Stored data
┏━━

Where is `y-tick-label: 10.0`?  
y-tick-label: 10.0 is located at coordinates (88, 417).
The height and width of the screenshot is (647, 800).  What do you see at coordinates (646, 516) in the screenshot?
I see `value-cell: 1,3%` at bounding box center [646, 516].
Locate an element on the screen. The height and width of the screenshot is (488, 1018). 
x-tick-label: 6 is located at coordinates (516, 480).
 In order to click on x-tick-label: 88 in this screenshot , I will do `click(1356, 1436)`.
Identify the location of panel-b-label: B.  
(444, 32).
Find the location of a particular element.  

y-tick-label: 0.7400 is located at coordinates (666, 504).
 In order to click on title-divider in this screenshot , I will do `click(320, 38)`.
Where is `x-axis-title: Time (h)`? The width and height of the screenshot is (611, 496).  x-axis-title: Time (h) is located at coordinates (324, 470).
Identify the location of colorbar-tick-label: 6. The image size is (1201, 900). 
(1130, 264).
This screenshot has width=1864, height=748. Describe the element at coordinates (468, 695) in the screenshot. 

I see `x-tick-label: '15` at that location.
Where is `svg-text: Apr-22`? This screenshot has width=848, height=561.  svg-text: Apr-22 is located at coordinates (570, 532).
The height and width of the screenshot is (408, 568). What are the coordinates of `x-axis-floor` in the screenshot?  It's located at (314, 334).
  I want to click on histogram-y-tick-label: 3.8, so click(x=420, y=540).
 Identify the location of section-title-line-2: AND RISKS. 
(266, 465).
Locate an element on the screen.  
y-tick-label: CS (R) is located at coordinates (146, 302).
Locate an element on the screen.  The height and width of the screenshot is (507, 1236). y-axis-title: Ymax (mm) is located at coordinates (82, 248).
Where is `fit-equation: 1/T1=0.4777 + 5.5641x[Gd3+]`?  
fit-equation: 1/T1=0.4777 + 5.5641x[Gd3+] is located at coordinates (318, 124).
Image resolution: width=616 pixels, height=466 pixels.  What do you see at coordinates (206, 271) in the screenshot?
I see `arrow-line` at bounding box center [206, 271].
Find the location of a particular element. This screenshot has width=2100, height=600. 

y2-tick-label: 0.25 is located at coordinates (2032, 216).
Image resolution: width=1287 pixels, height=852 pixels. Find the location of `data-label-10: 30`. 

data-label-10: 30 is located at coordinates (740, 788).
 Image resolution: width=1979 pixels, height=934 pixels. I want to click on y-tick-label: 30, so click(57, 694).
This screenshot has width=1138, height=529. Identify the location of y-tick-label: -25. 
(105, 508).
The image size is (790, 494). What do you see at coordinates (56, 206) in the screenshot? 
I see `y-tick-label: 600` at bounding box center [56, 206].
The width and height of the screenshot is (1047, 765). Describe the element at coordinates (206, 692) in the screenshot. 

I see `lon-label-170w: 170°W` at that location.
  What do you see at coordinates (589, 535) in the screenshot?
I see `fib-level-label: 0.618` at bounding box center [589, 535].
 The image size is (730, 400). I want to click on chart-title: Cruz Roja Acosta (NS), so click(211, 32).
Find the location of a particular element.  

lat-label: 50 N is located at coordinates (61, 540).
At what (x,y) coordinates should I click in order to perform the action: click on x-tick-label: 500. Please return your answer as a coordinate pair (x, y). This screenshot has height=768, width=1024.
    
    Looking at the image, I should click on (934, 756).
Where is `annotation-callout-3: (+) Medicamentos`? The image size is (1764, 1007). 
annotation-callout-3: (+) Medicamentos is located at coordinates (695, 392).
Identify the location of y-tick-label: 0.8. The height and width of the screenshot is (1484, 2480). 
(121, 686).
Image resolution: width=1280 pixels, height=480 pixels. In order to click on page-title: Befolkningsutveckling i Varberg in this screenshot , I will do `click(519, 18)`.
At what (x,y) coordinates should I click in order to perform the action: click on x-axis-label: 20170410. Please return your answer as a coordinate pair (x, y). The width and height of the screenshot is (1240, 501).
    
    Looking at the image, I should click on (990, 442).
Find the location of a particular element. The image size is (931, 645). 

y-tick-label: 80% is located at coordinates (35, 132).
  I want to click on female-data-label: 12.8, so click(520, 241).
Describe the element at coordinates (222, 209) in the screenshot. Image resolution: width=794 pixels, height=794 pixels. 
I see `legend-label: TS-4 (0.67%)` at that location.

┗━━

* [Exercise details] Please recast everything in the listing from its first line down to the line containing "x-tick-label: 6 is", that line included, as a JSON list of strings with one string per line and no blank lines.

* [Response]
[
  "Where is `y-tick-label: 10.0`?  ",
  "y-tick-label: 10.0 is located at coordinates (88, 417).",
  "The height and width of the screenshot is (647, 800).  What do you see at coordinates (646, 516) in the screenshot?",
  "I see `value-cell: 1,3%` at bounding box center [646, 516].",
  "Locate an element on the screen. The height and width of the screenshot is (488, 1018). ",
  "x-tick-label: 6 is located at coordinates (516, 480)."
]